### 本文 ###
呑象高島嘉右衛門著 増補 高島易斷 古典解説文の要約 現代語訳 最終校正 308 | 心の経営コンサルタント(中小企業診断士) 日本の心(古典)研究者 白倉信司

心の経営コンサルタント(中小企業診断士) 日本の心(古典)研究者 白倉信司

心の経営コンサルタント(中小企業診断士) 日本の心(古典)研究者 白倉信司 古事記、易経、論語、大學、中庸、その他日本で古来から學ばれている古典に関する情報及び時事的な情報(偏向マスメディアでは報道されないトピックスなど)を毎日発信しております。

易経・易占解説動画・毎日アップしてます

皇紀2680年、令和2年3月4日から、高島易斷の古典解説文を要約しながら現代語訳(意訳)して参ります。

呑象高島嘉右衛門著 増補 高島易斷 古典解説文の要約

最終校正

36.地火明夷

□卦辞(彖辞)
明夷、利艱貞。
○明夷は、艱(かん)貞(てい)に利(よろ)し。
###
#### [作業内容]
A. 本文によると、高島易斷の古典解説文の要約と現代語訳はいつから始められたか。
B. 本文の内容を2文で要約せよ。
### 提供資料 ###
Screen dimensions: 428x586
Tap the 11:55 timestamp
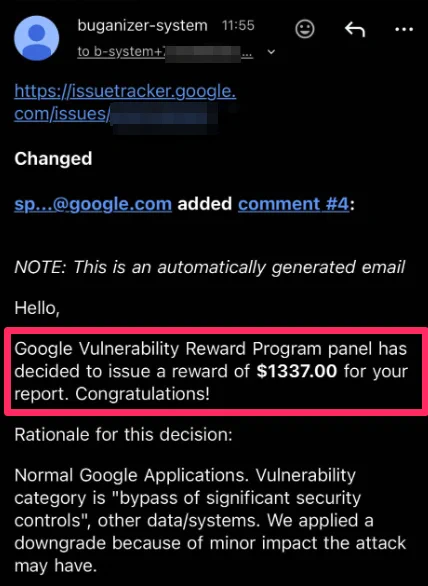tap(238, 25)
###
#### [解答例]
A. 皇紀2680年、令和2年3月4日から始められた。

B. 心の経営コンサルタント(中小企業診断士)で日本の心(古典)研究者の白倉信司が、古事記や易経などの古典に関する情報と時事的な情報を毎日発信している。令和2年3月4日から呑象高島嘉右衛門著『増補 高島易斷』の古典解説文を要約しつつ現代語訳しており、36番の地火明夷では卦辞「明夷、利艱貞。」が示されている。